**SOURCE TEXT:**
Table 1 Variant detection in the genome of ground-reference triplicates of the ground-reference of Chroococcidiopsis sp. CCMEE 029 and space-derivate.
Figure 2
figure 2

Circular bar plots showing of single nucleotide variants (SNVs) in the ground-reference Chroococcidiopsis sp. CCMEE 029 and space-derivate. The yellow bar plot shows the SNV frequency in the ground-reference genome representing the sum, according to the set theory, of the SNVs of each ground-reference replicate (CCMEE 029 A, B and C). The light-blue bar plot shows SNVs frequency in the space-derived genome. Bars indicate the SNVs frequency in 50-kbp sectors, numbers show absolute frequency values.

The functional annotation of the ground-reference genome allowed the identification of genes affected by variants due to mutation position. The number of genes with variants were 309, 206 and 177 for the ground-reference triplicates, CCMEE 029 A, B and C, respectively, and 277 for the space-derived strain. Ground-reference triplicates and space-derived sample shared 124 affected genes (Supplementary Table 5), while ground-reference triplicates shared 233 genes with at least one variant, and 103 genes with at least one variant occurred only in the space-derivate.

The functional categories of the 124 affected genes shared by ground-reference triplicates and space-derived sample were identified (Supplementary Fig. 6A). The 233 affected genes of the ground-replicates and the 103 genes of the space-derived strain belong to the same functional categories (Supplementary Fig. 6B,C).

The percentage of synonymous variants, calculated on the variants within the coding region, were 59%, 62%, 64% and 63% for CCMEE 029 A, B, C and space-derivate, respectively, while the non-synonymous variants were the 40%, 37%, 35% and 36%. Furthermore, 8 stop-gain variants were found in the space-derivate and an average of 9 in the ground-reference triplicates. The stop-codons gained with shared KEGG annotation in the ground-reference triplicates and space-derivate, were two IS6 family transposase (GO:0015074) and one GNAT family N-acetyltransferase (GO:0008080). Ground-reference triplicates shared one RidA family protein (IPR035959 (G3DSA:3.30.1330.GENE3D); IPR035959 (SUPERFAMILY), and one SRPBCC domain-containing protein (IPR023393 (G3DSA:3.30.530.GENE3D); IPR013538 (PFAM); PTHR36929 (PANTHER); PTHR36929:SF4 (PANTHER); SSF55961 (SUPERFAMILY)). Finally, one IS630 family transposase (PF13518 (PFAM); IPR025959 (PFAM); IPR038717 (PFAM); G3DSA:3.30.420.470 (GENE3D); PTHR23022 (PANTHER); IPR009057 (SUPERFAMILY) and one WecB/TagA/CpsF family glycosyltransferase (P:GO:0009058; F:GO:0047244) were present only in the space-derivate (Supplementary Table 6).

**SUPPLIED DATA:**

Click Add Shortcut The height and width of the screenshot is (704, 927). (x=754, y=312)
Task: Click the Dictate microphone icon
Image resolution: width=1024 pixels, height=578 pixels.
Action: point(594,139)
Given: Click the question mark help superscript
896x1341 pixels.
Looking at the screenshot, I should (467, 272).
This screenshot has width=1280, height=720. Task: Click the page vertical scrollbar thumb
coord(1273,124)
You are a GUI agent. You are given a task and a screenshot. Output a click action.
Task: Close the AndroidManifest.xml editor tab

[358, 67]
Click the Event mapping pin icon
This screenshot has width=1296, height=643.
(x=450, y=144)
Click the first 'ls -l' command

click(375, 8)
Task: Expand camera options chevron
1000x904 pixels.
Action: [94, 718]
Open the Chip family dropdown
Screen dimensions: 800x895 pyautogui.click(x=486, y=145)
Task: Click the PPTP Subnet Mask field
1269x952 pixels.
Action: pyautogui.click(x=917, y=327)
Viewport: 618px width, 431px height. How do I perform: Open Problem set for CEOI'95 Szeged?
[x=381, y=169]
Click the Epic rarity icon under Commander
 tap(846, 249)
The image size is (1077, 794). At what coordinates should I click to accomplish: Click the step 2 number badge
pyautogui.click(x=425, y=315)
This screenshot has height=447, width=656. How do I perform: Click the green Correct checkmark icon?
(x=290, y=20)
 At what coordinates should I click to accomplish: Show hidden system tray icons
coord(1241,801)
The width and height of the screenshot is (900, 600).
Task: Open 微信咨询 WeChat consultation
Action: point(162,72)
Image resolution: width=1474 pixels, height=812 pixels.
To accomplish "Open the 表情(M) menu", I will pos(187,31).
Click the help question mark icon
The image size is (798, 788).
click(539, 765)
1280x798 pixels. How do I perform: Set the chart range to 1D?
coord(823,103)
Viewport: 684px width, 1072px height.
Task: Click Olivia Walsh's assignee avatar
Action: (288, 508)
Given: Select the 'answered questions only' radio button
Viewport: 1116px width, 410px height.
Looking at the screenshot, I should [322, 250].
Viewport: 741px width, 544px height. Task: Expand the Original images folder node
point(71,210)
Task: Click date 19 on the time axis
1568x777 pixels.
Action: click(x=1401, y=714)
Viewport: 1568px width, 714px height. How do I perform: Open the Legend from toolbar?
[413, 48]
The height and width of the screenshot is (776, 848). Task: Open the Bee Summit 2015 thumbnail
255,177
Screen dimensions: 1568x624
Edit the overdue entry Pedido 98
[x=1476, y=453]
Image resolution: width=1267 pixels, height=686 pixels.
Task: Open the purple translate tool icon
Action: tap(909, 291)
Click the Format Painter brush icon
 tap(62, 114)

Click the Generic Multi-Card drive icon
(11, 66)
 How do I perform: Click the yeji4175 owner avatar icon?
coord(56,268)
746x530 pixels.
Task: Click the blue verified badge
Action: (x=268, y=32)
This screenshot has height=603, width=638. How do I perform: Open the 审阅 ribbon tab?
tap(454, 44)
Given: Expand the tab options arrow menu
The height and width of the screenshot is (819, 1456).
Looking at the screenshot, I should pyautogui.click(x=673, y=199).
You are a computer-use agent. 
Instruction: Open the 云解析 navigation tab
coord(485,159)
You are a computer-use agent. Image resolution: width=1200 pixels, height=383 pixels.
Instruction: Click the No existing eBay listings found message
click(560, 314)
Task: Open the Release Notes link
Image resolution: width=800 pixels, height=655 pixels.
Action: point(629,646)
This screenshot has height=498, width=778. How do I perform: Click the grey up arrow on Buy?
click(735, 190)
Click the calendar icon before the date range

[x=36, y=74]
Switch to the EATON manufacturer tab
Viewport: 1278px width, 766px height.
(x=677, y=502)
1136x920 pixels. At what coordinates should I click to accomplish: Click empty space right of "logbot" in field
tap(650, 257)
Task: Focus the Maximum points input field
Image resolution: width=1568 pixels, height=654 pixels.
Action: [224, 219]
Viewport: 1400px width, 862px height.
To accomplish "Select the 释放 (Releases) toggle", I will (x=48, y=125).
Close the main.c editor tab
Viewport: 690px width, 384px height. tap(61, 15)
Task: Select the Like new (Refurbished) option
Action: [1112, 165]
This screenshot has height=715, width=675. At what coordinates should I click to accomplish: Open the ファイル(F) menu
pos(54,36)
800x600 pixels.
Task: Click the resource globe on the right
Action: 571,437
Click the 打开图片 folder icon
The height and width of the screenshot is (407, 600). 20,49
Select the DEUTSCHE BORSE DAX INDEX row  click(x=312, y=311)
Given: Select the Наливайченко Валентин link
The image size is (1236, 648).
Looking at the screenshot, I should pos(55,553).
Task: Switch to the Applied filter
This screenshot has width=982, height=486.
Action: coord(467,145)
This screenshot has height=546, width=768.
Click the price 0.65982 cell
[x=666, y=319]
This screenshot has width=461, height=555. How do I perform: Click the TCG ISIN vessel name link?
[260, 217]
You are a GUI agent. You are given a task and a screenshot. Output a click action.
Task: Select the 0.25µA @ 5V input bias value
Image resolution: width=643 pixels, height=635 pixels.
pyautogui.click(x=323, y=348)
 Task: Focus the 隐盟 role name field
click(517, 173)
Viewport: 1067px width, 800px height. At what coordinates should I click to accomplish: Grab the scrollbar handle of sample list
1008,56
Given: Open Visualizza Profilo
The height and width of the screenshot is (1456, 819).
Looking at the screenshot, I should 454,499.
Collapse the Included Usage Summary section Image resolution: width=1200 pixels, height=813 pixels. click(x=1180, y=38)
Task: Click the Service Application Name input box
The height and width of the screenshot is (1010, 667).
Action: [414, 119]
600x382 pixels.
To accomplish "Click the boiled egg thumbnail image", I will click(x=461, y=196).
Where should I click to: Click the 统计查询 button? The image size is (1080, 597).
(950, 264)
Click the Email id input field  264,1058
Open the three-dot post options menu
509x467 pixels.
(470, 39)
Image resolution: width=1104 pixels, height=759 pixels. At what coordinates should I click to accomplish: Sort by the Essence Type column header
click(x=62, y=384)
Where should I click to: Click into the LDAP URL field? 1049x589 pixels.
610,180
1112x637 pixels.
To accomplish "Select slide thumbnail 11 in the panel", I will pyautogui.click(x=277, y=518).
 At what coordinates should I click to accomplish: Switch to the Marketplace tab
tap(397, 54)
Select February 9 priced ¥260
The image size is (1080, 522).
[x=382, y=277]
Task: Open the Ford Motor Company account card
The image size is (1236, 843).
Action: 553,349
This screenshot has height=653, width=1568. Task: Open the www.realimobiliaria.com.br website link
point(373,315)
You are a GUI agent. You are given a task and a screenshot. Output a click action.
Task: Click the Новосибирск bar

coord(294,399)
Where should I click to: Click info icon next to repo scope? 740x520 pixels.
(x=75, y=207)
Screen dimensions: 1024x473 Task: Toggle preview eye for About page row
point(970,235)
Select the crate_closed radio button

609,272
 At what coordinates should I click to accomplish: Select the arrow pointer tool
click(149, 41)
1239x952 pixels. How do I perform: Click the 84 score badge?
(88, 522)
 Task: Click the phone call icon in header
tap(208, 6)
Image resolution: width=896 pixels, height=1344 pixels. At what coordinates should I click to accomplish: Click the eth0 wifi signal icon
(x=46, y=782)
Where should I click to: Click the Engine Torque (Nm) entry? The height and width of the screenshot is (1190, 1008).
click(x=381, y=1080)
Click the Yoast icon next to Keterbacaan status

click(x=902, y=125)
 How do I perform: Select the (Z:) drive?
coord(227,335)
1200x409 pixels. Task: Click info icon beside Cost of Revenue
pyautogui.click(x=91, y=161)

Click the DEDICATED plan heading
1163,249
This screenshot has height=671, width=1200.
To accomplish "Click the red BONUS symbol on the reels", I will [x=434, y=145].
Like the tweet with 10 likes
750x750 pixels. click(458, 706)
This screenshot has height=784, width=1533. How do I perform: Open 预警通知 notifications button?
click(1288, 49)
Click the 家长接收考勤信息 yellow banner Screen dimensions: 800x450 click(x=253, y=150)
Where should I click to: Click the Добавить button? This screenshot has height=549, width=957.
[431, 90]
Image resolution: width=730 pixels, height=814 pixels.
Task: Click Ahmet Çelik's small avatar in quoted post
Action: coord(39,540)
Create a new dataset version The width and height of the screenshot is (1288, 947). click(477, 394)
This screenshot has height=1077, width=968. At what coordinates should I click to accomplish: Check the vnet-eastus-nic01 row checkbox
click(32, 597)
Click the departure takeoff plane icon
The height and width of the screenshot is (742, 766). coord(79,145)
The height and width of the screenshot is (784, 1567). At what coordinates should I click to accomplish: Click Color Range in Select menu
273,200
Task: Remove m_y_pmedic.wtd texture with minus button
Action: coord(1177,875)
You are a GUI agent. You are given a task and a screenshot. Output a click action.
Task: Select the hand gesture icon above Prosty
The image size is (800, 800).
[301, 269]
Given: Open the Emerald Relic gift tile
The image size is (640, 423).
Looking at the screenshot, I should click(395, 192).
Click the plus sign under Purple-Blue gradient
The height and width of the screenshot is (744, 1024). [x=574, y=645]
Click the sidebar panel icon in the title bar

**EXERCISE DETAILS:**
Carry on the text about genome variants in Chroococcidiopsis sp. CCMEE 029, starting after its last sentence. The records are separate material with no connection to the text on genome variants.

**RESPONSE:**
Structural variants (SVs)

SVs were identified by comparative analysis of the Illumina and Nanopore reads of the ground-reference triplicates and space-derivate against the ground-reference genome. The SVs identified in the ground-reference triplicates (CCMEE 029 A, B and C) and in the space-derivate were respectively 30, 11, 5 and 10. The SVs sharing the same genotype in all four samples were removed as well as the SVs longer than 10 kbp because lacking a strong support after alignment visual inspection. In the ground-reference replicate CCMEE 029-A, 10 variants passed the filters, corresponding to 4 deletions, 2 insertions and 4 duplications. The 4 variants retained in the ground-reference replicate CCMEE 029-B were one deletion, two deletions and one duplication. In the ground-reference replicate CCMEE 029-C, all the variants were filtered out. In the space-derived sample 3 variants were kept, one deletion, one insertion and one duplication. All the SVs found in the space-derived strain occurred in at least one of the ground-reference replicates CCMEE 029-A and 029-B and therefore considered as background noise.

Finally, the alignment performed with the MUMmer package of the longest-assembled scaffold of the space-derived sample (size 4,897,168 bp) with the ground-reference genome, yielded 7 unique and 748 repetitive alignments. The 7 alignments covered the whole ground-reference genome and were contiguous, all the alignments were collinear and there was no evidence for inversions, duplications or translocations.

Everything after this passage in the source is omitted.